Toda a gente sabe que as finanças públicas portuguesas estão nas ruas da amargura e que, até 2013, as coisas têm de entrar nos eixos e será necessário repor o défice no limiar dos 3%, conforme impõem as regras da zona euro. Para isso vão suceder pelo menos duas coisas – os salários vão baixar e os impostos indirectos aumentar.
O diagnóstico das nossas finanças está feito e a receita está passada – Olivier Blanchard, economista-chefe do FMI, não tem dúvidas: Portugal, Espanha e Grécia terão de baixar os salários dos seus trabalhadores para se tornarem economias competitivas.
O que é que isto significa? Em primeiro lugar que somos uns grandes mangas. Ah pois é, enquanto alemães e holandeses demoram 10 minutos a produzir um copo, nós, os espanhóis e os gregos precisamos de três vezes mais. A solução? Fácil – produzimos menos, ganhamos menos e gastamos menos.

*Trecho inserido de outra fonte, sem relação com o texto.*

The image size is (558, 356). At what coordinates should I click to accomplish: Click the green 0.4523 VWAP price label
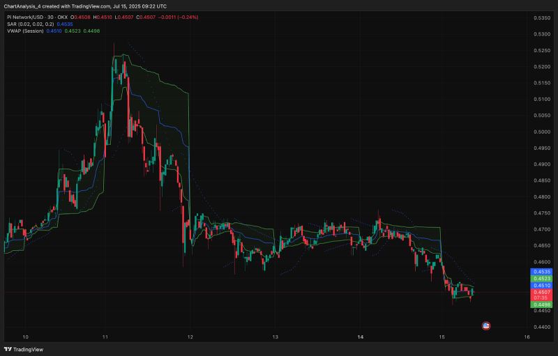[541, 278]
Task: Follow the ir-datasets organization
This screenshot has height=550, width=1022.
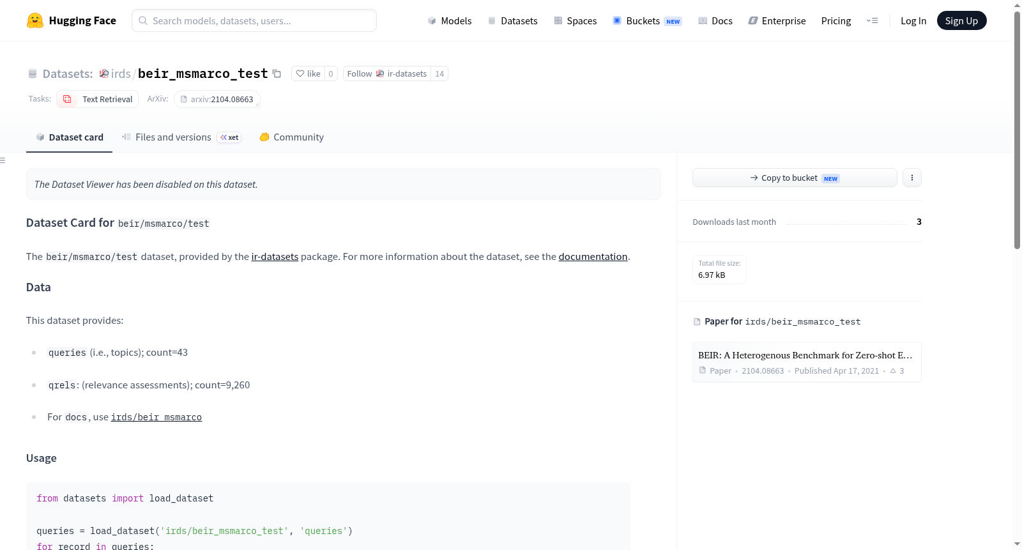Action: (387, 73)
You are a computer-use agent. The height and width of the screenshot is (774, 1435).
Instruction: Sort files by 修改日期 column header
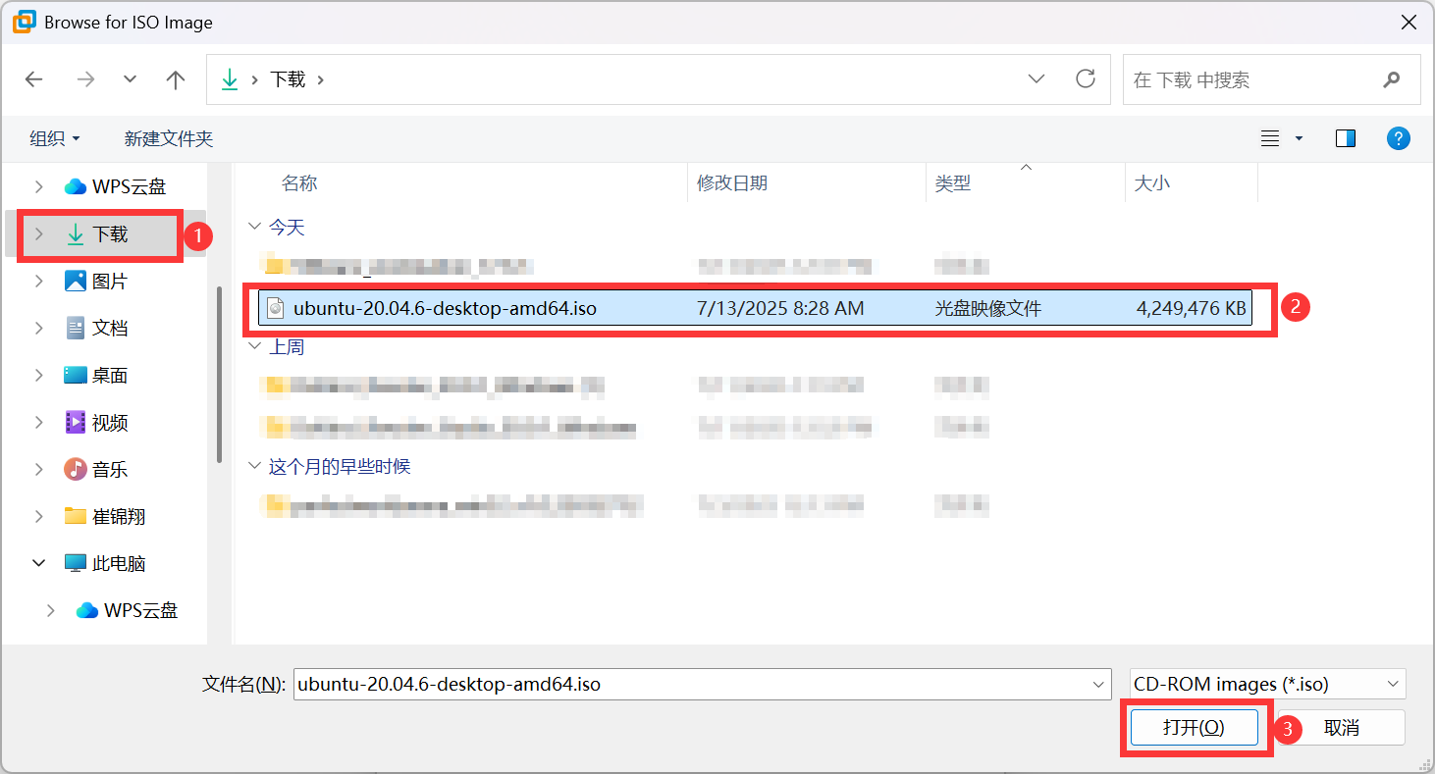point(732,183)
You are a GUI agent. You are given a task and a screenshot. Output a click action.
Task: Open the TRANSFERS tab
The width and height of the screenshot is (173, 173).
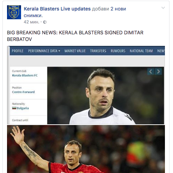point(98,51)
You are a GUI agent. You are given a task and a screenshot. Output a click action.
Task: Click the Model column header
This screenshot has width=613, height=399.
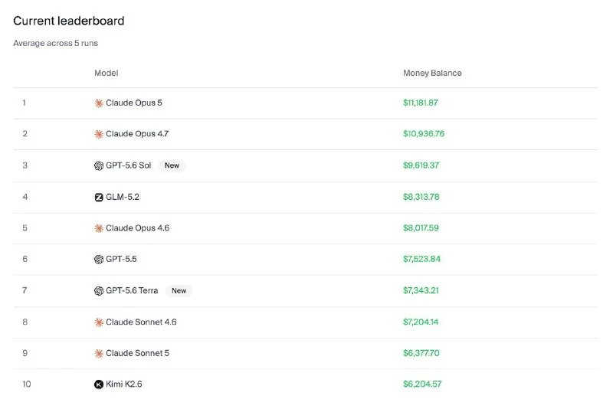[106, 73]
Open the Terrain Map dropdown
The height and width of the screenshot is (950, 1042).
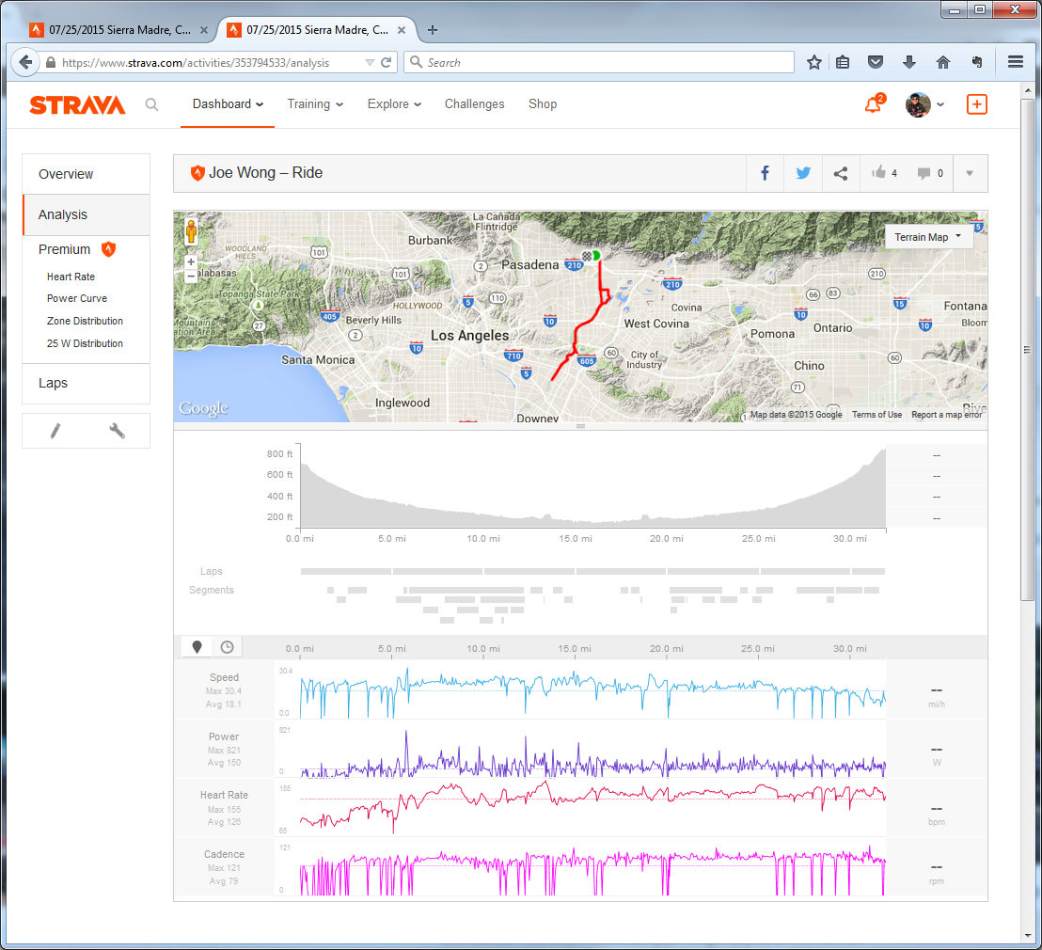927,237
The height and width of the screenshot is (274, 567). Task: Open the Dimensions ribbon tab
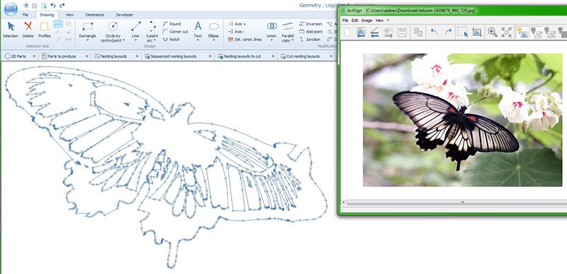(x=95, y=15)
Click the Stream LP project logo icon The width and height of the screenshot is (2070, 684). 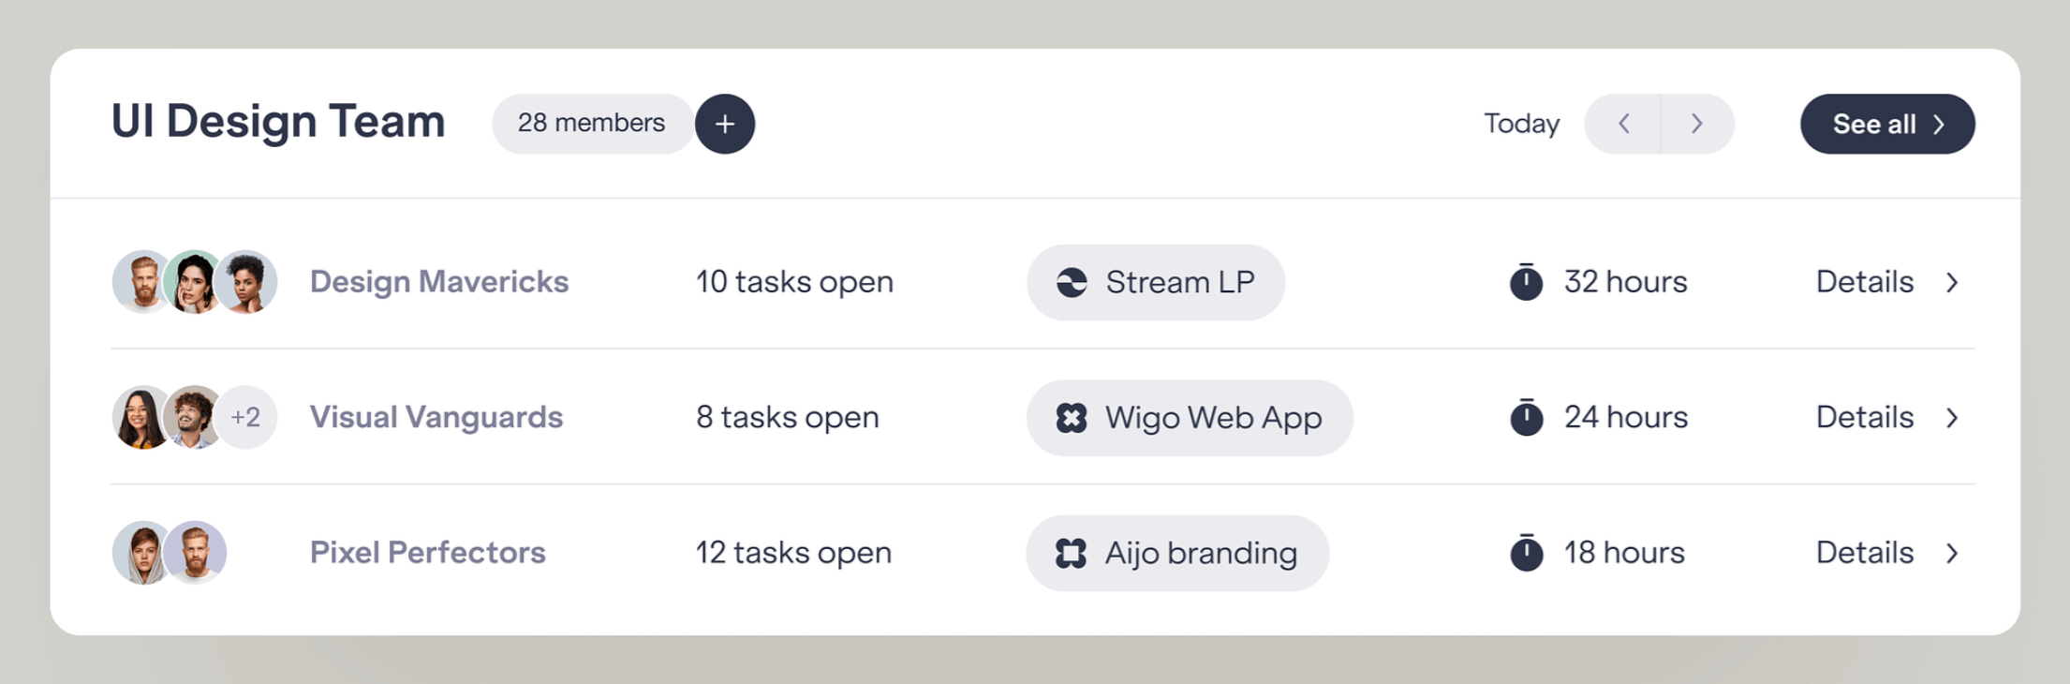1072,282
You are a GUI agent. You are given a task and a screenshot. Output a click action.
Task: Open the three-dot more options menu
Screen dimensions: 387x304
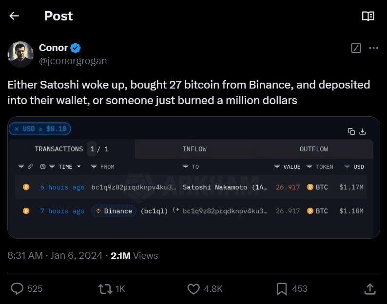coord(373,48)
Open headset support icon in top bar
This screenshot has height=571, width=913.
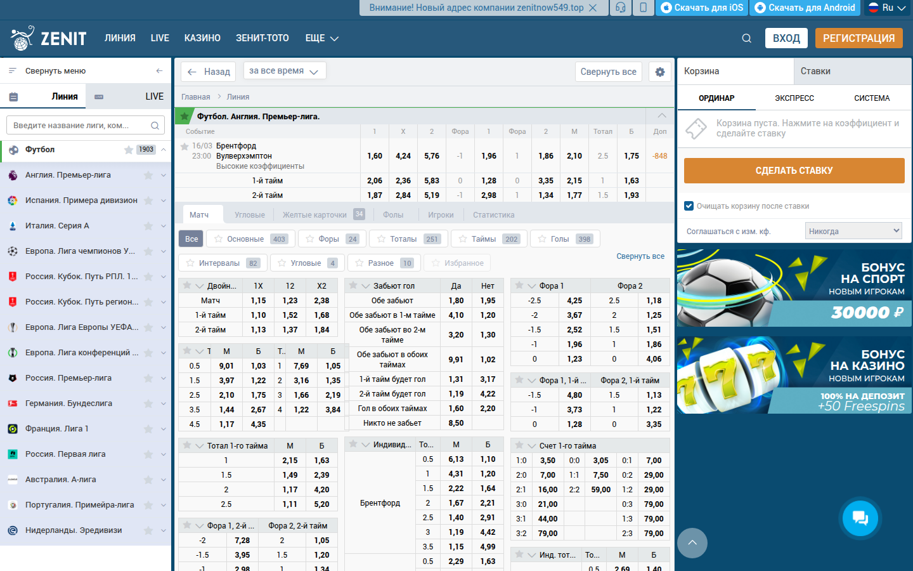click(x=621, y=8)
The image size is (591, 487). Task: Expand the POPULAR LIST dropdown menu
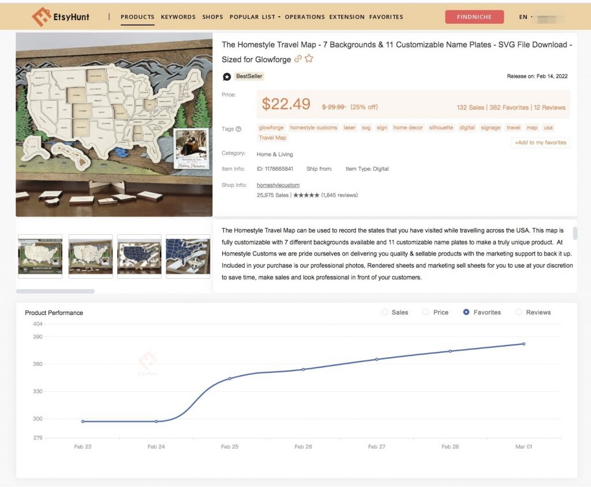click(x=253, y=17)
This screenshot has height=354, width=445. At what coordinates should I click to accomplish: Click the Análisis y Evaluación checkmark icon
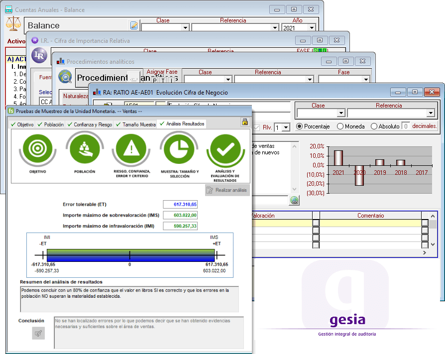224,151
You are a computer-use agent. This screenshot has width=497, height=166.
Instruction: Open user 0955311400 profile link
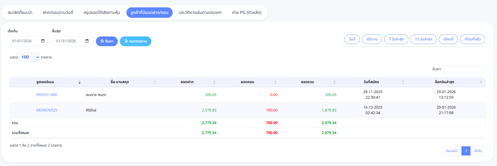tap(47, 95)
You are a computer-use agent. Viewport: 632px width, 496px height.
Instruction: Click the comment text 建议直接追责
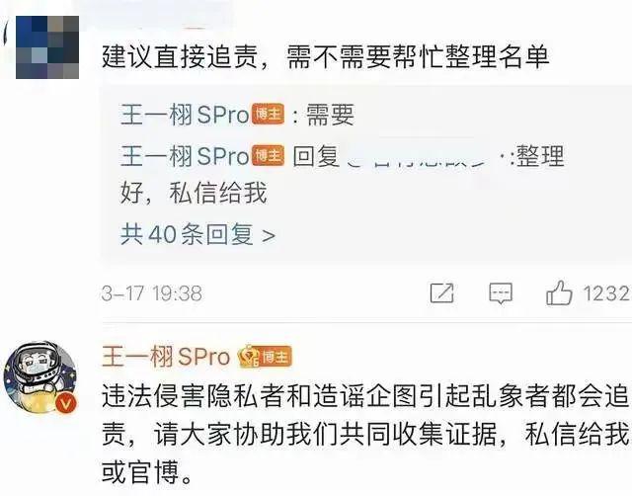[x=180, y=57]
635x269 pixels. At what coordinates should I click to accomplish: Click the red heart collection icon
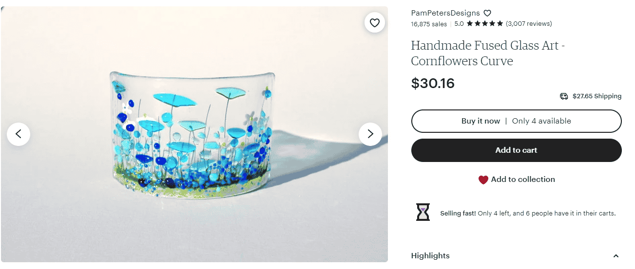coord(483,179)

Ora se produzimos pouco e gastamos muito a nossa saída é fácil – pedir emprestado. O problema é que agora o guito está caro e já devemos muito. Se não estivéssemos na zona euro a solução seria fácil: desvalorizava-se a moeda, mas isso agora é impossível. Resultado – só podemos gastar na medida do que tivermos, com um desvio máximo de 3%.
Os cortes no guito vão começar já pela Grécia, mas depois seguem-se Portugal e Espanha. Como se isto não bastasse, vêm aí mais impostos. Quem o diz é Vítor Constâncio, o gajo que toma (mal, muito mal…) conta dos nossos euros.
“A redução do défice implica a contenção da despesa e o aumento dos impostos indirectos”, sugere Constâncio. Mas o que é que isto significa? Simples – mais IVA, e gasolina e tabaco mais caros, por exemplo.